Variance in predictions across different trained models is a significant, under-explored source of error in fair binary classification. In practice, the variance on some data examples is so large that decisions can be effectively arbitrary. To investigate this problem, we take an experimental approach and make four overarching contributions: We: 1) Define a metric called self-consistency, derived from variance, which we use as a proxy for measuring and reducing arbitrariness; 2) Develop an ensembling algorithm that abstains from classification when a prediction would be arbitrary; 3) Conduct the largest to-date empirical study of the role of variance (vis-a-vis self-consistency and arbitrariness) in fair binary classification; and, 4) Release a toolkit that makes the US Home Mortgage Disclosure Act (HMDA) datasets easily usable for future research. Altogether, our experiments reveal shocking insights about the reliability of conclusions on benchmark datasets. Most fair binary classification benchmarks are close-to-fair when taking into account the amount of arbitrariness present in predictions -- before we even try to apply any fairness interventions. This finding calls into question the practical utility of common algorithmic fairness methods, and in turn suggests that we should reconsider how we choose to measure fairness in binary classification.
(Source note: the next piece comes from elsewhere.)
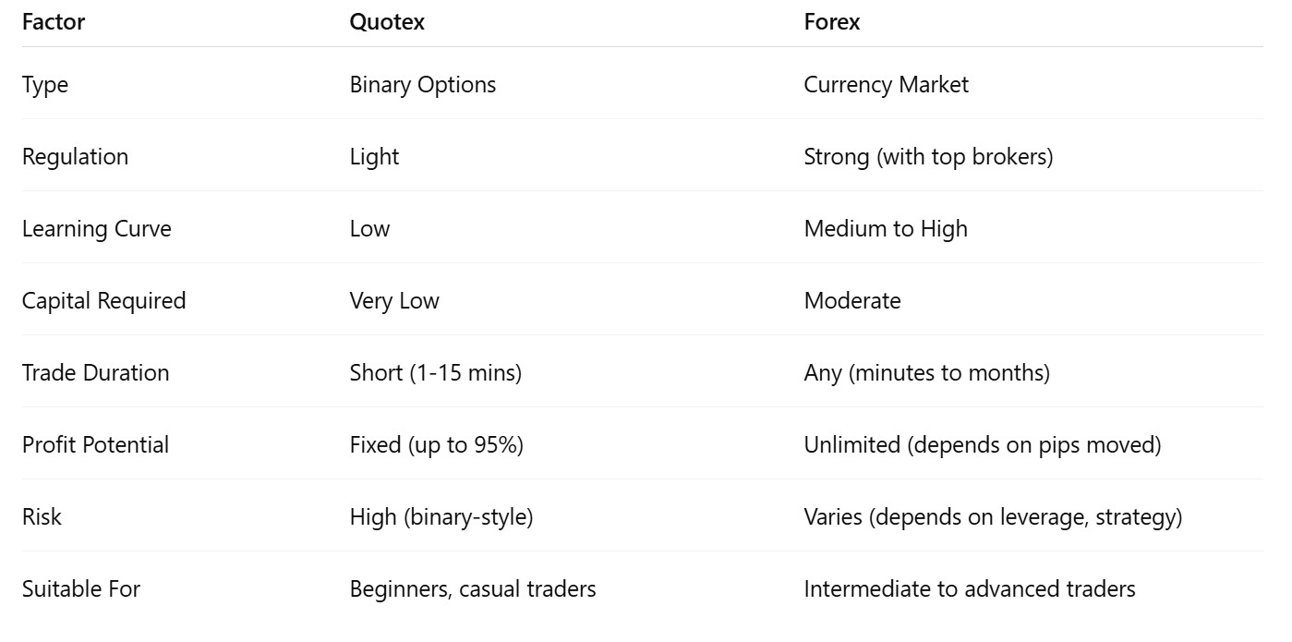Click Strong (with top brokers) text
Image resolution: width=1292 pixels, height=642 pixels.
coord(929,157)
翻译：不同训练模型预测结果的方差是公平二值分类中一个显著但尚未充分探索的误差来源。实践中，某些数据样本的方差过大，以至于决策实际上可视为任意选择。为探究此问题，我们采用实验方法并做出四项总体贡献：1）定义了一种基于方差的自洽性指标，用于衡量和减少任意性；2）开发了一种集成算法，在预测结果具有任意性时放弃分类；3）开展了迄今最大规模的经验研究，探讨方差（相对于自洽性和任意性）在公平二值分类中的作用；4）发布了一个工具包，便于未来研究使用美国住房抵押贷款披露法案（HMDA）数据集。总体而言，我们的实验揭示了关于基准数据集结论可靠性的惊人发现：在考虑预测结果中存在的任意性程度之后（甚至在我们尝试应用任何公平性干预措施之前），大多数公平二值分类基准已接近公平。这一发现对常见算法公平性方法的实际效用提出了质疑，进而表明我们应重新审视如何选择度量二值分类中的公平性。